Reproduce the data exactly as given, except for any images.

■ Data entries

□ □ □

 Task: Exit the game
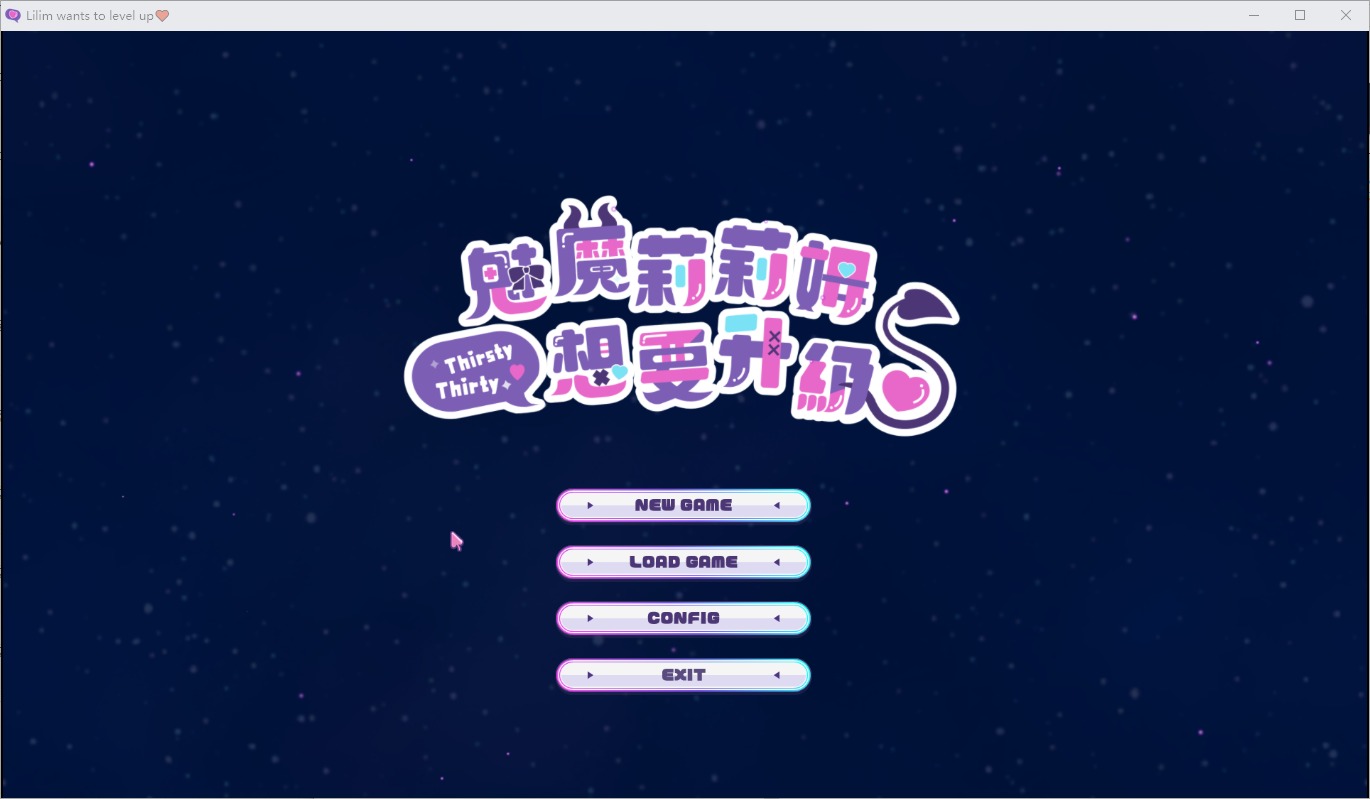point(683,675)
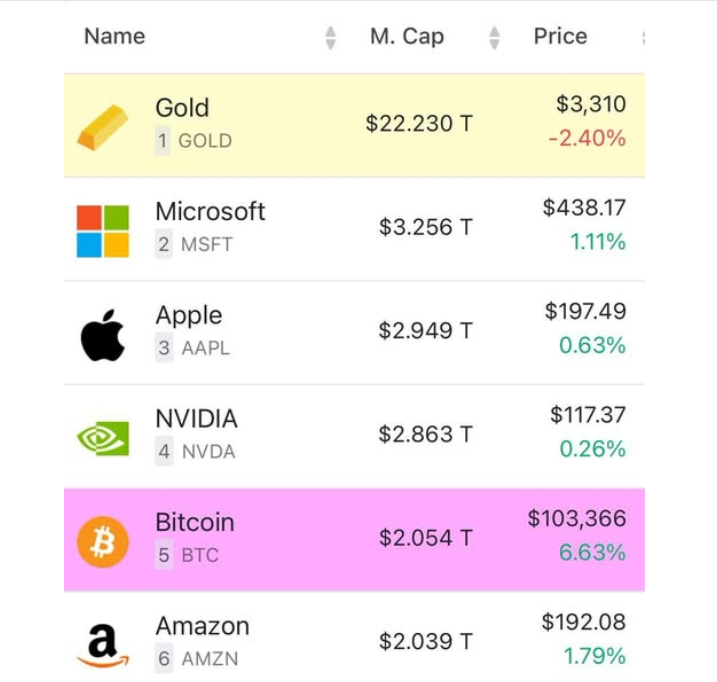Open the NVIDIA name link
The image size is (717, 682).
pyautogui.click(x=197, y=419)
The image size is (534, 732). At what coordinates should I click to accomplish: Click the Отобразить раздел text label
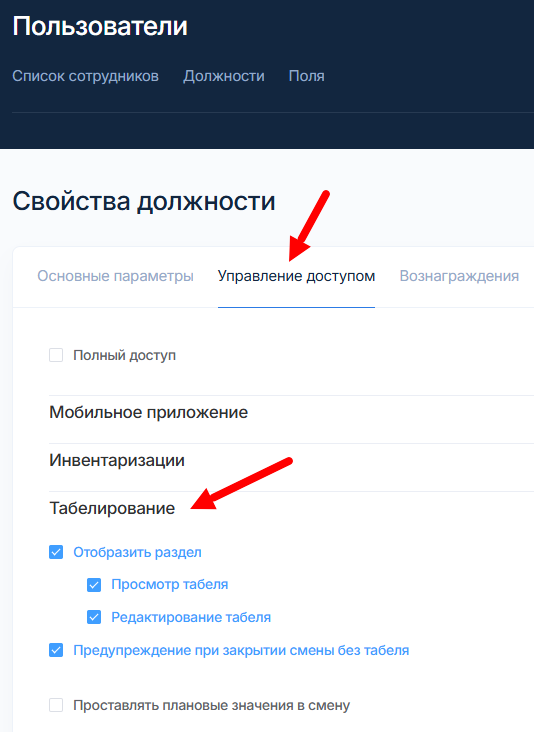click(137, 552)
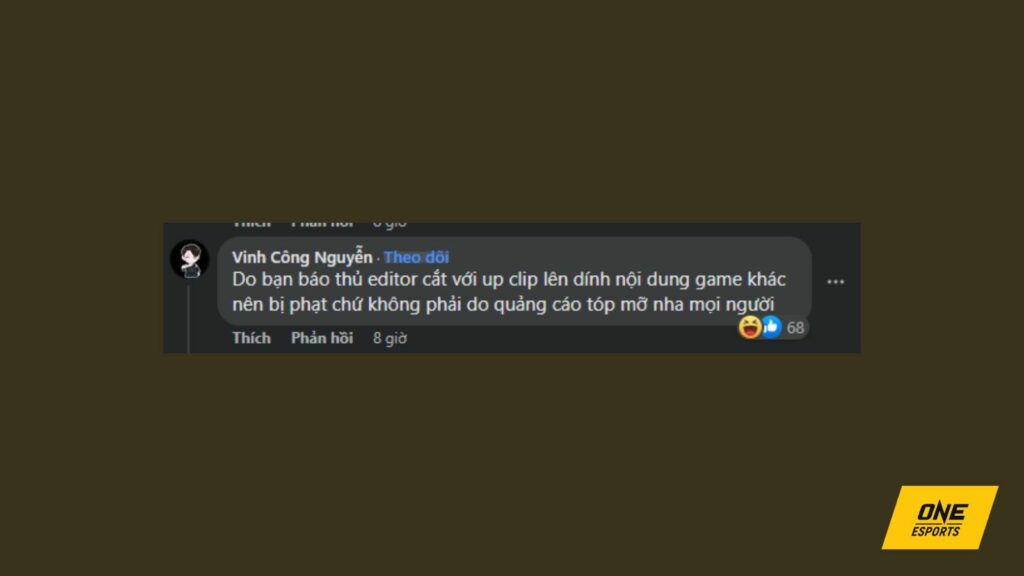Viewport: 1024px width, 576px height.
Task: Click the ONE lettering in the yellow logo
Action: pyautogui.click(x=942, y=512)
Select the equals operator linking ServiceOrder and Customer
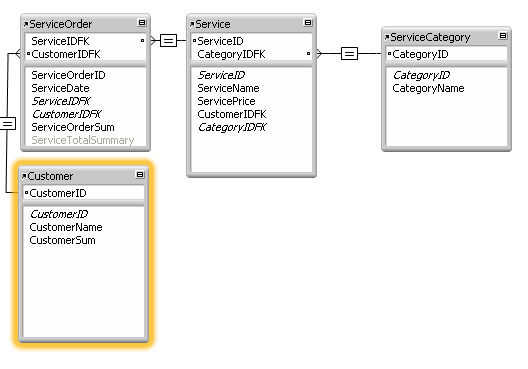This screenshot has height=369, width=528. pos(7,123)
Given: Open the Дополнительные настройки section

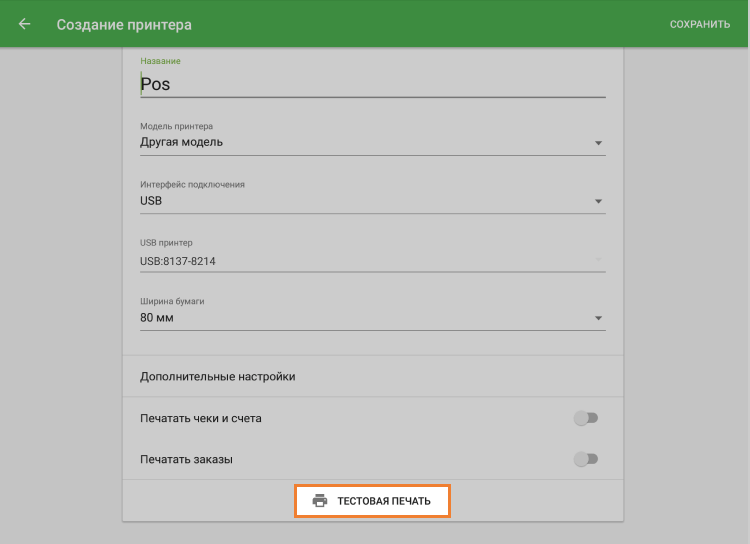Looking at the screenshot, I should tap(218, 377).
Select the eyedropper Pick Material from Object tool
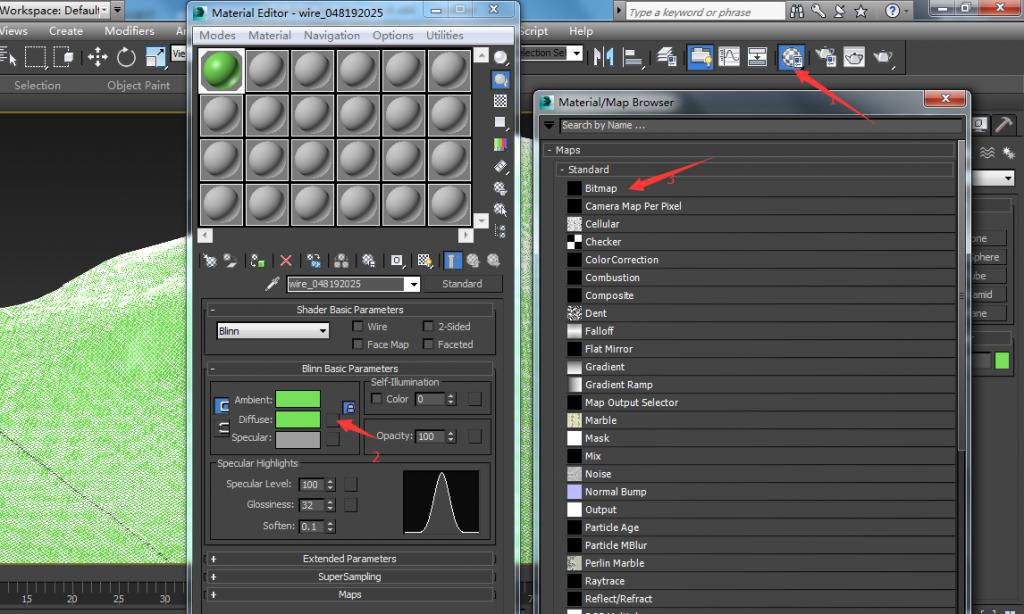 click(x=270, y=283)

□ □ □

■ Reply to the task
 Task: Exit the game
point(683,675)
Open the NVIDIA name link
The image size is (717, 682).
pyautogui.click(x=197, y=419)
The image size is (534, 732). At what coordinates should I click to accomplish: Click the Отобразить раздел text label
click(137, 552)
Viewport: 1024px width, 576px height.
Task: Click the ONE lettering in the yellow logo
Action: pyautogui.click(x=942, y=512)
Select the equals operator linking ServiceOrder and Customer
This screenshot has height=369, width=528. pos(7,123)
Given: Open the Дополнительные настройки section

Looking at the screenshot, I should tap(218, 377).
Select the eyedropper Pick Material from Object tool
 click(x=270, y=283)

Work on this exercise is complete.